**WHAT TO WORK ON:**
Examine the entries and show every line in which the word "screenshot" is found.

---*---

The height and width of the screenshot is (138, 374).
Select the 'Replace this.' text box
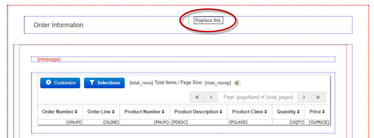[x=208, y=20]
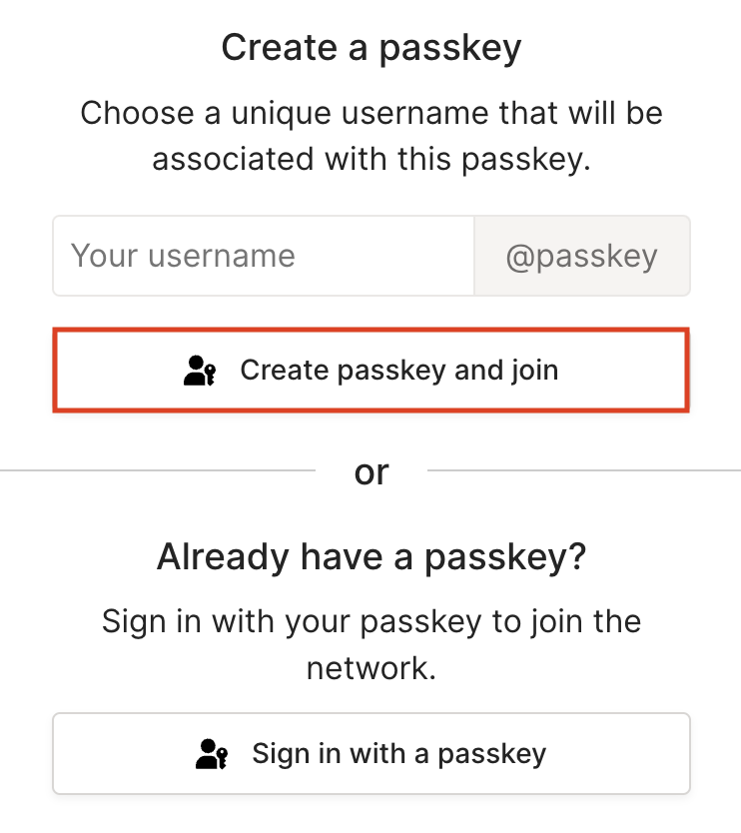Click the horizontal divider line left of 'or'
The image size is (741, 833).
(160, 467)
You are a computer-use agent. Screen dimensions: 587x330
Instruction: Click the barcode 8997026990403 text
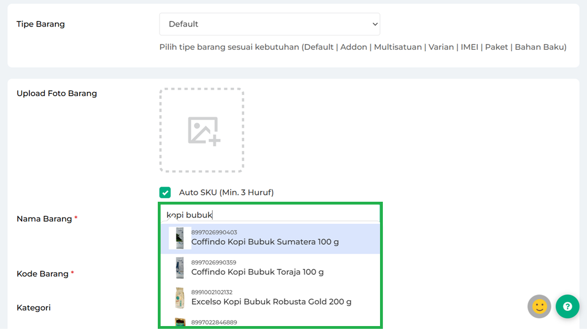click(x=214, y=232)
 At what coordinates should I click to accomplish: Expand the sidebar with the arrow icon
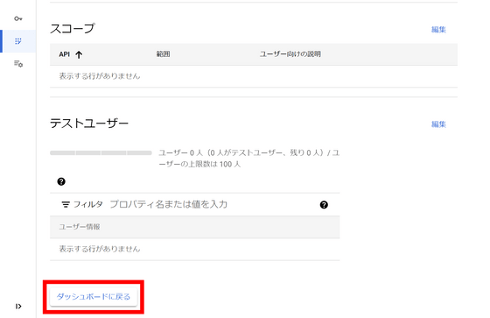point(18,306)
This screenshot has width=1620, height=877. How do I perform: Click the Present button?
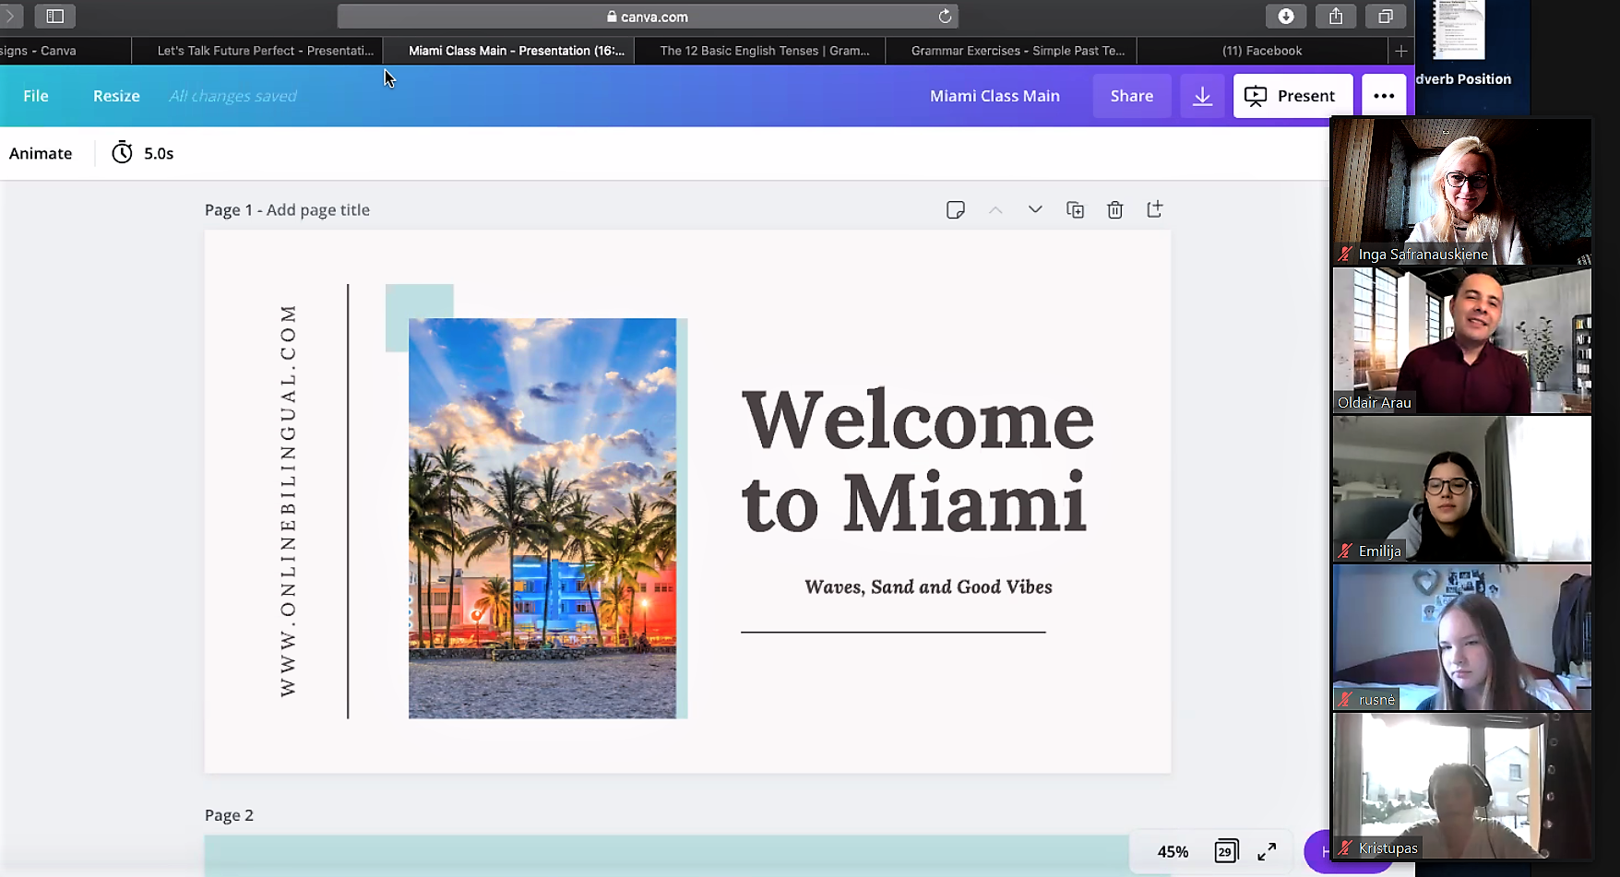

---*---

**OUTPUT BELOW:**
The height and width of the screenshot is (138, 374).
This screenshot has width=1620, height=877. How do I perform: Click the Present button?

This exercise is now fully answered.